**Exercise requirements**
Would you restate the entries below word for word, leaving out the images?

(Saved data entries)

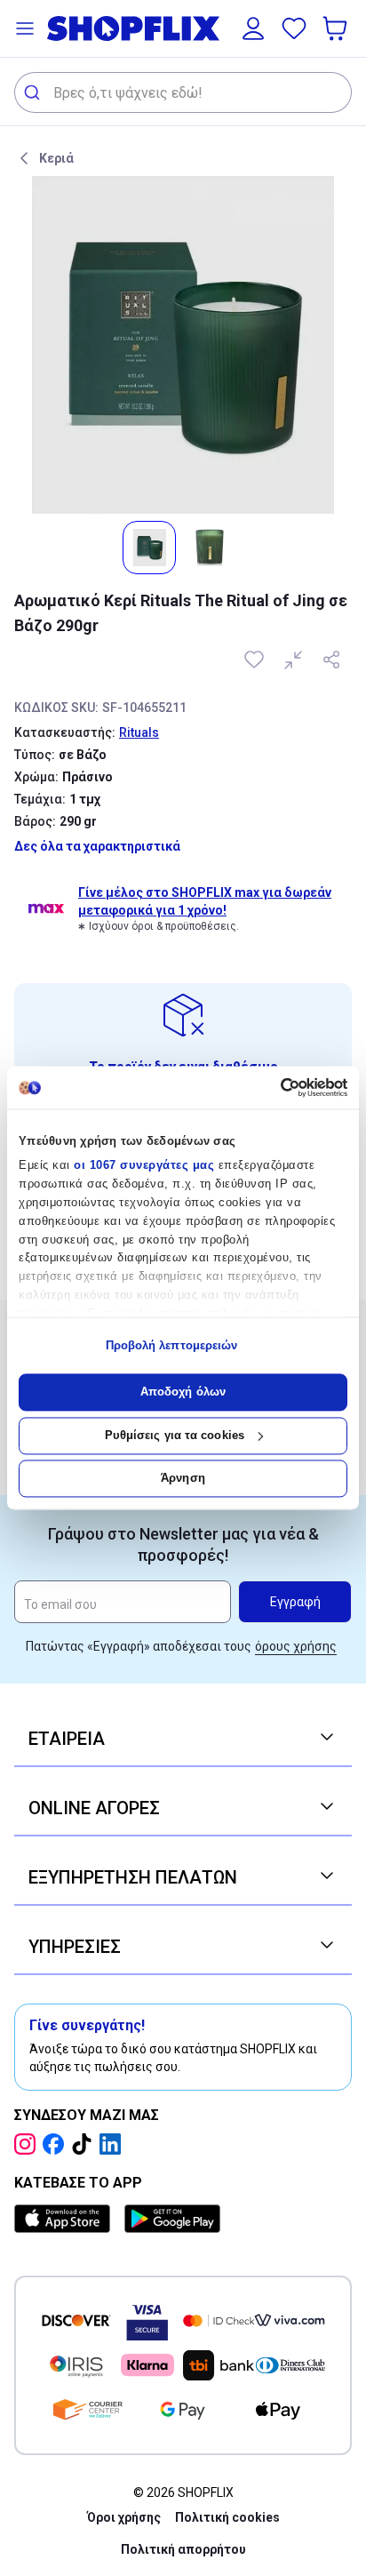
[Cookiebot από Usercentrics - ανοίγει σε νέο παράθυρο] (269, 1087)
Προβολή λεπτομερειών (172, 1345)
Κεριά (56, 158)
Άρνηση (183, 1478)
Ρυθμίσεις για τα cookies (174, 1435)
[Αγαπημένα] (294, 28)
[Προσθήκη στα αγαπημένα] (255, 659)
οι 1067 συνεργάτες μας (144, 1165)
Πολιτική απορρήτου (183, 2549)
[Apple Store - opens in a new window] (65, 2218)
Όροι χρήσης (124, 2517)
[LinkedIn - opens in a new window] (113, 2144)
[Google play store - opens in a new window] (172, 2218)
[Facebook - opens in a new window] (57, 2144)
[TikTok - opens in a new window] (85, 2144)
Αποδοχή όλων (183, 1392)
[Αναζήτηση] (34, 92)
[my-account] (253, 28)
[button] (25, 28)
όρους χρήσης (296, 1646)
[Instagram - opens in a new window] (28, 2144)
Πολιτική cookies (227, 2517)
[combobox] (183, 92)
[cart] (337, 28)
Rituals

**Your solution**
[Cookiebot από Usercentrics - ανοίγει σε νέο παράθυρο] (269, 1087)
Προβολή λεπτομερειών (172, 1345)
Κεριά (56, 158)
Άρνηση (183, 1478)
Ρυθμίσεις για τα cookies (174, 1435)
[Αγαπημένα] (294, 28)
[Προσθήκη στα αγαπημένα] (255, 659)
οι 1067 συνεργάτες μας (144, 1165)
Πολιτική απορρήτου (183, 2549)
[Apple Store - opens in a new window] (65, 2218)
Όροι χρήσης (124, 2517)
[LinkedIn - opens in a new window] (113, 2144)
[Google play store - opens in a new window] (172, 2218)
[Facebook - opens in a new window] (57, 2144)
[TikTok - opens in a new window] (85, 2144)
Αποδοχή όλων (183, 1392)
[Αναζήτηση] (34, 92)
[my-account] (253, 28)
[button] (25, 28)
όρους χρήσης (296, 1646)
[Instagram - opens in a new window] (28, 2144)
Πολιτική cookies (227, 2517)
[combobox] (183, 92)
[cart] (337, 28)
Rituals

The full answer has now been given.